[BUG?] Wrong aggregated values shown in visualization

I seem to have run across what is essentially a deal-breaking bug for my use case:
When Visualizing an Average of a numeric field on the Y-axis versus a name on the X-axis the data shown differs substantially depending on whether or not I have filters enabled.

Here are the details:

  • A few thousand (2000 - 20000) documents each having the same fields (1000-4000)
  • Plotting a field (say "name" ) versus the "average" of another field

Why this is a major bug for me:
If I want to find an outlier (say, 5 lowest averages) then I cannot do so now, because what I see in the aggregated view often has no bearing with the actual aggregate for real data underneath. The issue is much worse when dealing with percentages.

I have a dataset that can be used to reproduce the bug, and I have made a video showing it in action.

Please let me know if I am doing something incorrect, or if this issue supposed to me filed under ElasticSearch.

Some notes:

  1. Easier to reproduce the bug when you have a large number of documents and fields.

    1. For Example the bug repro-es with 5 X-terms when having ~1000 documents of ~500 fields each
    2. If I drop the document count down to 500, then i often need to drop the X-terms to 3 to exhibit the bug
  2. ElasticSearch response seems to indicate that ALL the documents are hits, but in the Average aggregation, there are only a few hits (ie, doc_count doesnt represent all the available docs for that field )

It might be this issue;

https://www.elastic.co/guide/en/elasticsearch/reference/current/search-aggregations-bucket-terms-aggregation.html#search-aggregations-bucket-terms-aggregation-approximate-counts

I'll look into it more, but that seems like it might be the issue.

Regards,
Lee

1 Like

Thanks Lee. My reading of the page you linked to shows it as a performance feature - which is nice and often downright essential.

I'd like to make a case for a choice to override this on this an index-by-index granularity. The thing is, while I generate most of the Visualizations, some of the consumers (who are often not savvy) also create their own visualizations - and they see this unexpected behaviour and are put off by the tool as unreliable. Having an index level option would let me ensure that they see what they expect.

EDIT:
Rerunning the dataset with 1 shard seems to make the bug go away (I used 4 shards until now) - so it seems likely that what you said is indeed the reason for the bug.
But I assume I am leaving a lot of performance on the table since my system has 4 threads available and a shard would use only 1? Would increasing copies help?

Can you tell us a bit more about your use case? Are you using time-based indices? How large are your shards not that you are using a single primary shard?

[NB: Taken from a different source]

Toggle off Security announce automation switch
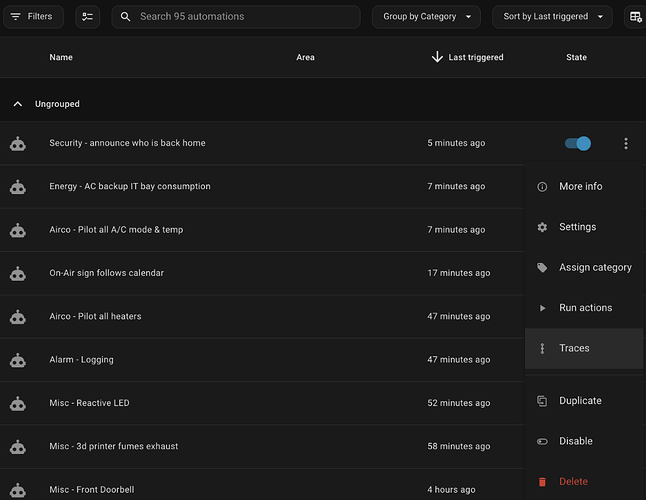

No I am not using time-based indices.

I have a few different indices (less than 10) - each of which originated as a single .json file. Presently the largest one has 20k rows (documents) each with ~2k fields (the same 2000 fields on each document) - that one is ~1.5GB when stored as a .json with one document per line.

The reason why I was using 4 shards was because I assumed from my reading of the docs (correct me if I am mistaken) that one CPU-thread can work on a shard and so 4 shards seemed to be a good match for 4 CPU threads.

Going forward I have one larger index in mind that would be ~70k documents - each with the same 10-12k fields. I'd assume thats going to be 15-20GB as a .json

That is correct. Are you limited by CPU when you query? Is latency too high when you only use a single core?

Not so far :slight_smile:
I was just trying to eke out as much performance as I could - the low hanging fruits.

Why I went with 4 shards at all?
As an aside, when I began exploring Kibana+ ES I did make an attempt with a 15GB .json - 8 shards, 1 copy, ~70k documents each with ~6500 (common) fields spread on two machines (each with 4 cores, 8GB of JVM memory each, data on SSD, ping times of under 20ms between them) - that was not successful. I'd hit timeout or some other issue when either

  1. Trying to create an Index in Kibana (after successfully posting to ES). OR
  2. Trying to pick the index under New Visualization.

This made me concerned about performance, and therefore I dropped the number of fields massively and kept 4 shards on the same machine

Will increasing the number of replicas helps ES parallelize its search when there the index was created with just one shard?

Edit:
May I file an issue at github for the ability to override/set the shard_size to enforce that all samples are read?

Bump

I think this is a question that you might get the best response on from posting a question on the Elasticsearch forum.

This topic was automatically closed 28 days after the last reply. New replies are no longer allowed.